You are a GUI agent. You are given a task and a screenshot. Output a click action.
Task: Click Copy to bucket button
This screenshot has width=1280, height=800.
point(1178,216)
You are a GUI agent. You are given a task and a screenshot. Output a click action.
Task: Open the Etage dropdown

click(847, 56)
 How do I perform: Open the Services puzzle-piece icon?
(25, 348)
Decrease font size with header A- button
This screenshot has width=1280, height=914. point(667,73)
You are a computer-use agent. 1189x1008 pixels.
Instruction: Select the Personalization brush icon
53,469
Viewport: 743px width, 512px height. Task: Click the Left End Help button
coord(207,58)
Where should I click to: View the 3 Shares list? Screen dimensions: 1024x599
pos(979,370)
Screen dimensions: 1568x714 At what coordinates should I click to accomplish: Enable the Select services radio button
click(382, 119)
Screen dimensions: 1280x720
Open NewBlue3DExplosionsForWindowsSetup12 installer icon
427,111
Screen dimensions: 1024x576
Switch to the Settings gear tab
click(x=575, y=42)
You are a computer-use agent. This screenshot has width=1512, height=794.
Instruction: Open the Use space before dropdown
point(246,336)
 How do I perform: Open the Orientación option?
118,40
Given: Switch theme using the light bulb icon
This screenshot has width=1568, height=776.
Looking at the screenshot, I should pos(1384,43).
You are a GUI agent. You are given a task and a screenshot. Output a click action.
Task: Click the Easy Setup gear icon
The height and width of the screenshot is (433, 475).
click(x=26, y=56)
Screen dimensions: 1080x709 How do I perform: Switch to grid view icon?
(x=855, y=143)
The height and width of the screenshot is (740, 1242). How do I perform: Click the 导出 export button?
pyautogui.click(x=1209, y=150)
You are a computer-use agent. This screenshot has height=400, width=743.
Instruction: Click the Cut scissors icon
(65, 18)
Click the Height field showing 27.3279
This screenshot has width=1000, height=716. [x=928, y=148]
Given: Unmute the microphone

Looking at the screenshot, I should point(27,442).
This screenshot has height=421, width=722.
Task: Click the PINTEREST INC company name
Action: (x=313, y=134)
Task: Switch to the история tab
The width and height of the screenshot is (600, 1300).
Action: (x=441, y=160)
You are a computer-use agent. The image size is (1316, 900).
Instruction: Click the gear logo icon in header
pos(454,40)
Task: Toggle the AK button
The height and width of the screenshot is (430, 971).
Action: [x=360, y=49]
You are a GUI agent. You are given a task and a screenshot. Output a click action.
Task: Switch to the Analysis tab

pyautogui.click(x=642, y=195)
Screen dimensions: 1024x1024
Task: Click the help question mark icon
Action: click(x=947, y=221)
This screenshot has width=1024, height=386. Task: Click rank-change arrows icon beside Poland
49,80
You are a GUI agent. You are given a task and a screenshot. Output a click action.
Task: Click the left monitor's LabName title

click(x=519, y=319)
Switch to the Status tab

· · · · · · ·

--- What is expected ---
Please rewrite the lines above, changing "microphone" to "camera" and leaving everything else as it is.

--- Completed exercise ---
You are a GUI agent. You are given a task and a screenshot. Output a click action.
Task: Click Copy to bucket button
This screenshot has width=1280, height=800.
point(1178,216)
You are a GUI agent. You are given a task and a screenshot. Output a click action.
Task: Open the Etage dropdown

click(847, 56)
 How do I perform: Open the Services puzzle-piece icon?
(25, 348)
Decrease font size with header A- button
This screenshot has width=1280, height=914. point(667,73)
You are a computer-use agent. 1189x1008 pixels.
Instruction: Select the Personalization brush icon
53,469
Viewport: 743px width, 512px height. Task: Click the Left End Help button
coord(207,58)
Where should I click to: View the 3 Shares list? Screen dimensions: 1024x599
pos(979,370)
Screen dimensions: 1568x714 At what coordinates should I click to accomplish: Enable the Select services radio button
click(382, 119)
Screen dimensions: 1280x720
Open NewBlue3DExplosionsForWindowsSetup12 installer icon
427,111
Screen dimensions: 1024x576
Switch to the Settings gear tab
click(x=575, y=42)
You are a computer-use agent. This screenshot has width=1512, height=794.
Instruction: Open the Use space before dropdown
point(246,336)
 How do I perform: Open the Orientación option?
118,40
Given: Switch theme using the light bulb icon
This screenshot has width=1568, height=776.
Looking at the screenshot, I should pos(1384,43).
You are a GUI agent. You are given a task and a screenshot. Output a click action.
Task: Click the Easy Setup gear icon
The height and width of the screenshot is (433, 475).
click(x=26, y=56)
Screen dimensions: 1080x709 How do I perform: Switch to grid view icon?
(x=855, y=143)
The height and width of the screenshot is (740, 1242). How do I perform: Click the 导出 export button?
pyautogui.click(x=1209, y=150)
You are a computer-use agent. This screenshot has height=400, width=743.
Instruction: Click the Cut scissors icon
(65, 18)
Click the Height field showing 27.3279
This screenshot has width=1000, height=716. [x=928, y=148]
Given: Unmute the camera

Looking at the screenshot, I should point(27,442).
This screenshot has height=421, width=722.
Task: Click the PINTEREST INC company name
Action: (x=313, y=134)
Task: Switch to the история tab
The width and height of the screenshot is (600, 1300).
Action: (x=441, y=160)
You are a computer-use agent. The image size is (1316, 900).
Instruction: Click the gear logo icon in header
pos(454,40)
Task: Toggle the AK button
The height and width of the screenshot is (430, 971).
Action: [x=360, y=49]
You are a GUI agent. You are given a task and a screenshot. Output a click action.
Task: Switch to the Analysis tab

pyautogui.click(x=642, y=195)
Screen dimensions: 1024x1024
Task: Click the help question mark icon
Action: click(x=947, y=221)
This screenshot has width=1024, height=386. Task: Click rank-change arrows icon beside Poland
49,80
You are a GUI agent. You are given a task and a screenshot. Output a click action.
Task: Click the left monitor's LabName title

click(x=519, y=319)
Switch to the Status tab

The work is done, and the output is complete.